* _Required action_:
Could you write out exactly, and only, the lines from the one containing "At what coordinates" through the last line of the data, leaving out all pictures?

* _Given records_:

+---+

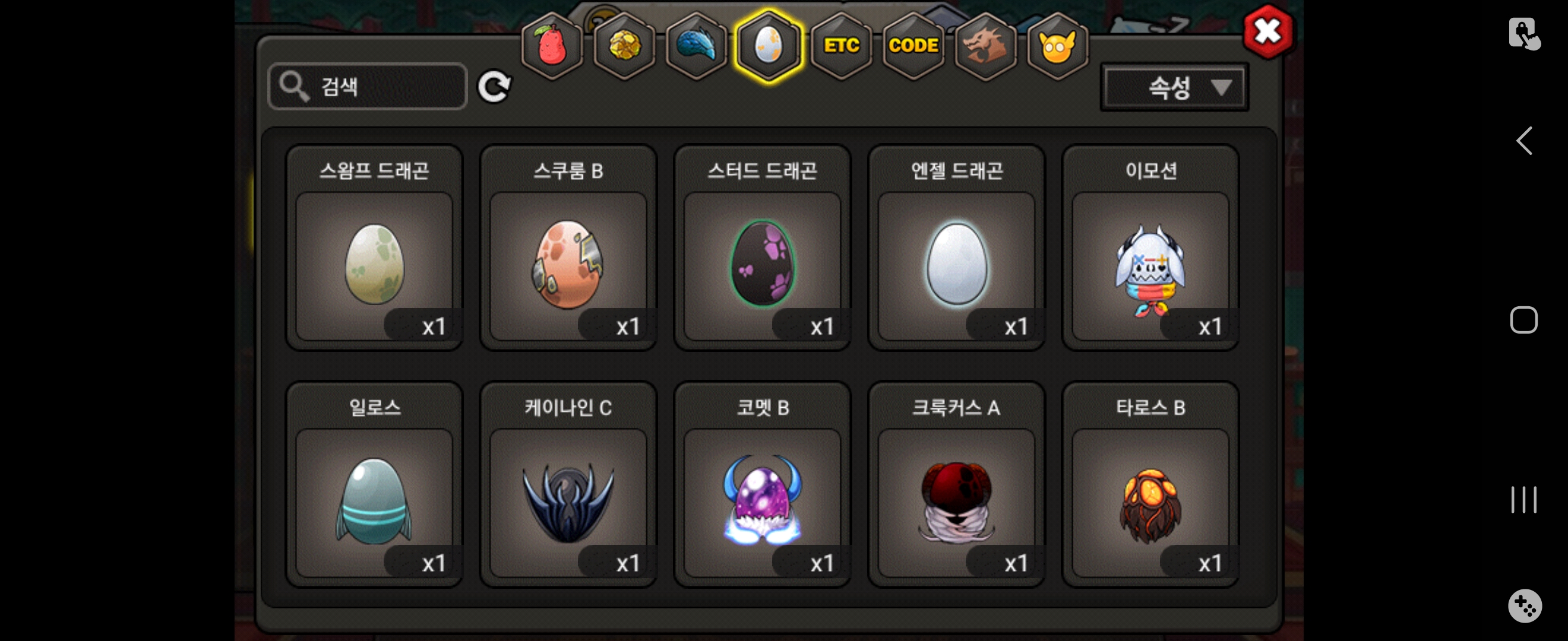Tap the touch lock icon at top right
1568x641 pixels.
(x=1523, y=33)
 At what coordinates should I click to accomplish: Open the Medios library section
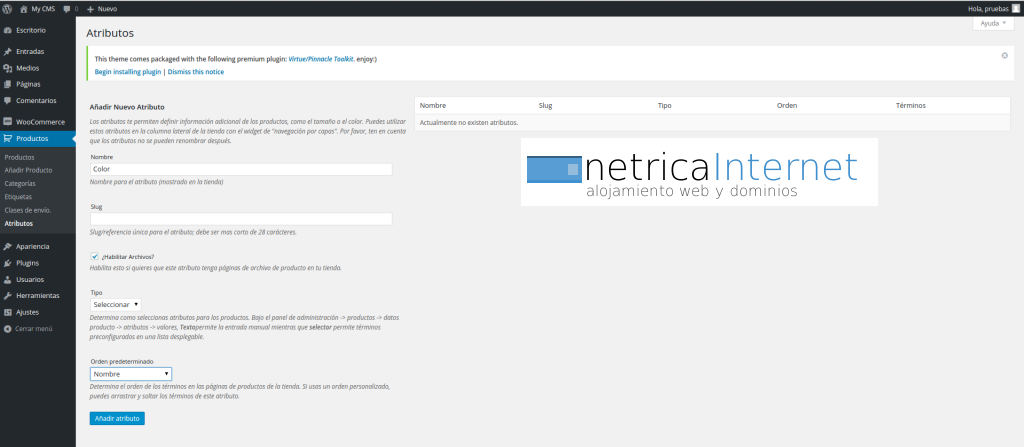27,68
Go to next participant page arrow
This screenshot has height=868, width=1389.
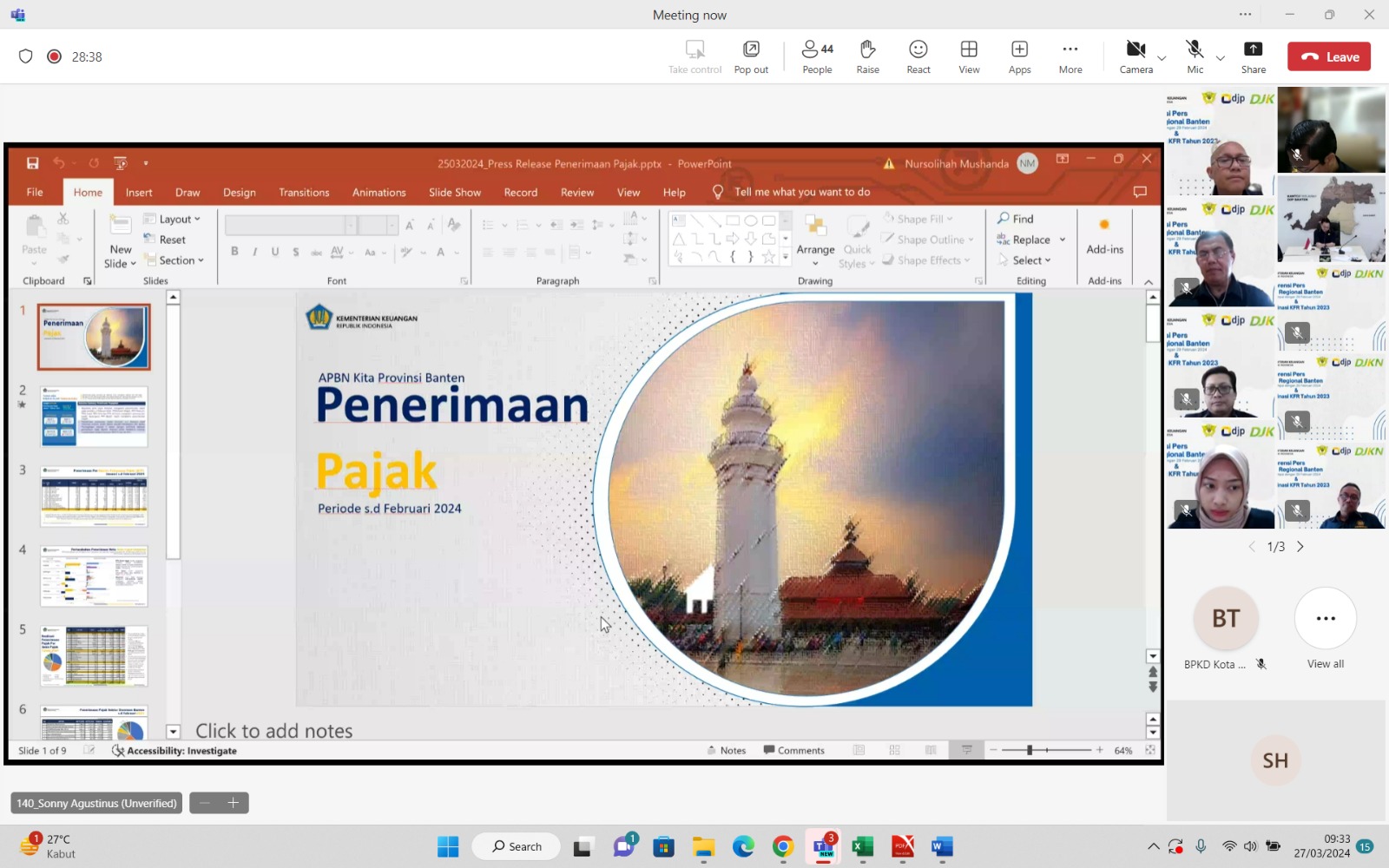pos(1300,547)
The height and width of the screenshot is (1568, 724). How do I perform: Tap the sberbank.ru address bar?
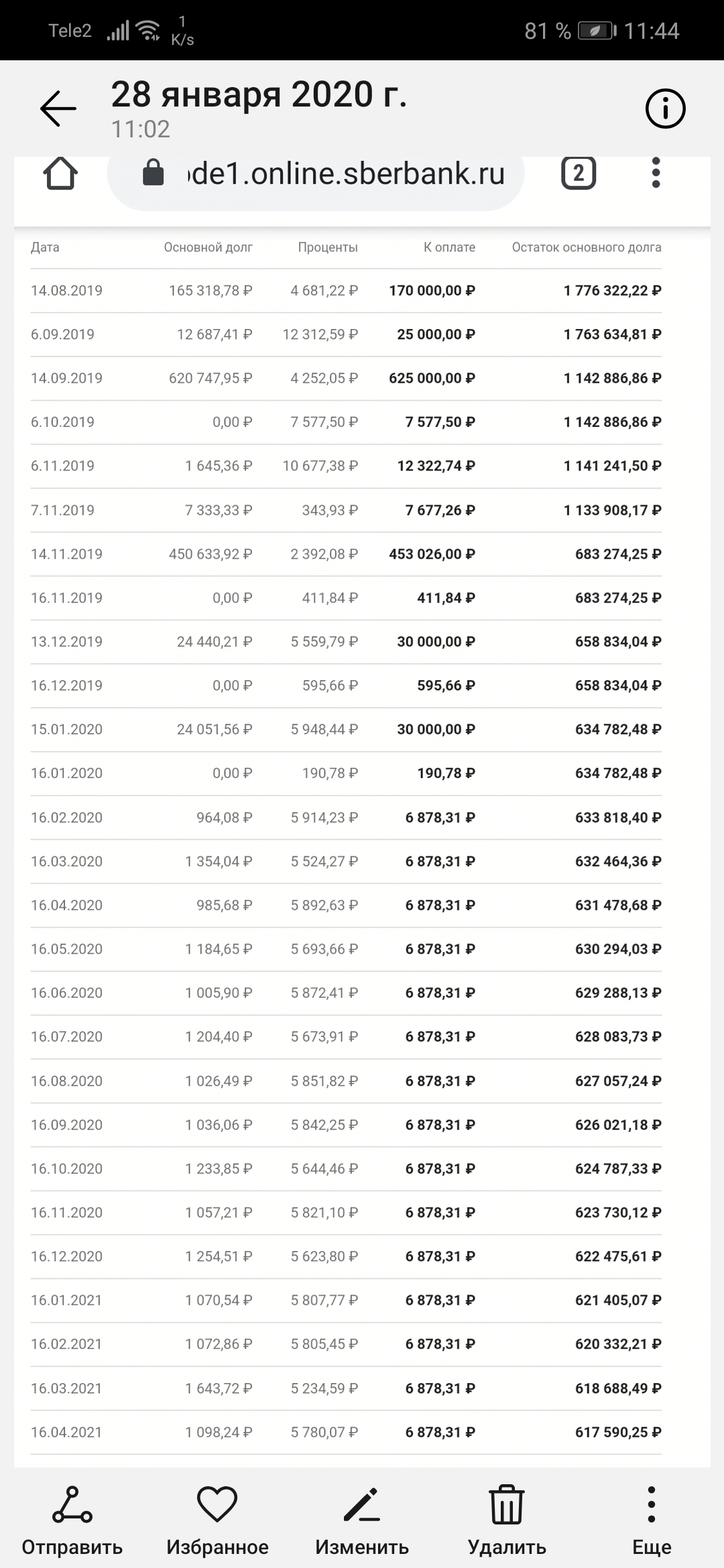click(x=345, y=174)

+---+

* _Solution_:
 At what coordinates should I click to accomplish: Open the Medios library section
27,68
Go to next participant page arrow
This screenshot has height=868, width=1389.
pos(1300,547)
The height and width of the screenshot is (1568, 724). How do I perform: Tap the sberbank.ru address bar?
click(x=345, y=174)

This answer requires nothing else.